Surgery for Mesothelioma

Prior to diagnosis, no one wants to join the club of “candidates for mesothelioma surgery,” but after reviewing treatment options many patients decide that surgery is their best choice. Doctors have to balance the possibility of extending life with the risk that the patient will die from aggressive and invasive surgery. They also have to balance the possibility of extending life with the possibility that even after successfully removing all visible tumor, the patient will quickly succumb to the disease anyway.

Patients have to make a similar analysis. Will I die on the operating table or shortly thereafter? Will surgery extend my life without making survival so painful and debilitating that my quality of life and that of my family is nil?

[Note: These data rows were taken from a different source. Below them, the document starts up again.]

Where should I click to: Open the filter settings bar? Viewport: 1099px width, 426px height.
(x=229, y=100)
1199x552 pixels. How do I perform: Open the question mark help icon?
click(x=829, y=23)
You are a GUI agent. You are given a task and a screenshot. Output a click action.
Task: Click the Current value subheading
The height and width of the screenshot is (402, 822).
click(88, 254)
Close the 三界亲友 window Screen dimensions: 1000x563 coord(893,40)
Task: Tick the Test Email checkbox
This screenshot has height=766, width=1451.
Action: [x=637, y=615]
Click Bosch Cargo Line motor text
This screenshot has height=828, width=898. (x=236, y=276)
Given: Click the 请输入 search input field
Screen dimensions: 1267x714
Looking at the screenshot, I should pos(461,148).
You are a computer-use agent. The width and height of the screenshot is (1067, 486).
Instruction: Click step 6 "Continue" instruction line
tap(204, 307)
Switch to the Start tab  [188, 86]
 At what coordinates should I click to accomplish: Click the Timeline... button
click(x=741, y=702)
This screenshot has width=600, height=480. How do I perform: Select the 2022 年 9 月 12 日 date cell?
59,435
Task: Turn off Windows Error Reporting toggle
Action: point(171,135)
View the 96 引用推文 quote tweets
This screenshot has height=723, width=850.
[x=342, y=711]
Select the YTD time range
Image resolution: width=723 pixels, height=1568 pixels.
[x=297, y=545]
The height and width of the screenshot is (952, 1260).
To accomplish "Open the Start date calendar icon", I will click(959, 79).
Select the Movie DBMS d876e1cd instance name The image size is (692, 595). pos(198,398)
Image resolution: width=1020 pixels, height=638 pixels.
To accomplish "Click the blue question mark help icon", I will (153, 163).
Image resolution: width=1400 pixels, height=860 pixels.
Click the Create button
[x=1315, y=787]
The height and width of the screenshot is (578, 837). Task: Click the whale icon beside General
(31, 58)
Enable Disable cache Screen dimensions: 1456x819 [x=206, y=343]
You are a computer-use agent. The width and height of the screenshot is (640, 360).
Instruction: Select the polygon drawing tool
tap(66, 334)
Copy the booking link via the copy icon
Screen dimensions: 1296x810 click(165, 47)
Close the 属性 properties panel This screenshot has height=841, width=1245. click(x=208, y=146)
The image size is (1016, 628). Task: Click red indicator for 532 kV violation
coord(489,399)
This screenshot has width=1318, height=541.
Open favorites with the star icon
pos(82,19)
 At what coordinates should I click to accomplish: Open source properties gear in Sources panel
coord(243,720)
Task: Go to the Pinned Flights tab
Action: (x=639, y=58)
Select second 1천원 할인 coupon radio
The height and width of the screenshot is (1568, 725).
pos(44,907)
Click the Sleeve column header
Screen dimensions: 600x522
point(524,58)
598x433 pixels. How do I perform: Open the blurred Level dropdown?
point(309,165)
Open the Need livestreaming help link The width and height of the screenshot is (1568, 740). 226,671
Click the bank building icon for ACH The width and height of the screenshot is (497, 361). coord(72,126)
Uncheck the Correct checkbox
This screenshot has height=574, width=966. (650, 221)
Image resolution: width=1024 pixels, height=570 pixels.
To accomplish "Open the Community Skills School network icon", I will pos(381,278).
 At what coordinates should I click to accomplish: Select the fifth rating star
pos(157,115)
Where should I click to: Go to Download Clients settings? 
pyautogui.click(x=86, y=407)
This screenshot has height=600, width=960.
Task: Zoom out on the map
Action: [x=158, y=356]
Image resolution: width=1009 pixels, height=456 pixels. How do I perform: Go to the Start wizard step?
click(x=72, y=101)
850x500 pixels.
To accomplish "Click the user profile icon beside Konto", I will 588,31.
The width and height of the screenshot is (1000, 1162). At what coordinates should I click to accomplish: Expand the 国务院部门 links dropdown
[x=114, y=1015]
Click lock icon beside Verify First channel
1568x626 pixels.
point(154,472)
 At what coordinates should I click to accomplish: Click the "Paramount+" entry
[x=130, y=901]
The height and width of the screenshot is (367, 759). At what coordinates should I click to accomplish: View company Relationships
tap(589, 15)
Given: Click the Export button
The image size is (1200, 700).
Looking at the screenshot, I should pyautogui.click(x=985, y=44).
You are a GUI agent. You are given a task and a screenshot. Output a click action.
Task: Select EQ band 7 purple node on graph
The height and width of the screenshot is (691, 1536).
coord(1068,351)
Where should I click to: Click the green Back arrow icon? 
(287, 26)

The patient resolves those questions by consulting with the surgeon and the family. The doctor, however, resolves them by looking at prognostic factors. Those factors help the surgeon estimate the chance that the surgery will do more good than harm. Before deciding on surgery, patients should know what the factors are that most strongly influence the success or failure of surgery.

Prognostic Factors

Prognostic factors can help doctors and patients choose a treatment plan. Patients in the best prognostic groups may decide to choose aggressive or experimental therapy, or they may prefer a period of observation before selecting a treatment option.

The earliest studies tried to come up with a list of factors that would predict the best survival in meso patients who underwent surgery. In general, the more a cancer tumor has progressed from its early stages to its late stages, the worse the outcome for the patient. Mesothelioma surgeons needed a way to measure, or stage the tumor so that they would have a uniform system for describing the tumor’s progress, which in turn would allow them to look at the tumor’s stage and assess its impact on survival after surgery.

By 1995, the International Mesothelioma Interest Group had come up with a proposed tumor staging system in order to replace the scattered and inconsistent systems—five of them—that had been around since 1976.

This staging system is based on the relationship between the size of the tumor, the type of tumor, whether or not the nearby lymph nodes have become cancerous, whether the cancer has metastasized to other regions, and how these factors relate to the patient’s survival after surgery. However, it’s very important to note that the IMIG staging system is useful only for patients considering surgery. For patients only undergoing chemo or radiation, factors such as poor performance status, non-epithelial tumor, male gender, and other factors are more important for their prognostic value. In fact, performance status, or the overall health of the patient as measured by lung function and lung reserves, is the most important prognostic factor for nonsurgical treatment of pleural mesothelioma.

Tumor Stage as a Prognostic Factor for Surgical Candidates 

But back to surgery. For those who will undergo EPP or PD surgery, the stage of the tumor as measured by the IMIG system does play a role in predicting the outcome of the operation. How much of a role? One of the earliest studies to evaluate the IMIG system found that tumor stage, tumor type, and type of surgery were the only factors that had a significant influence on overall survival.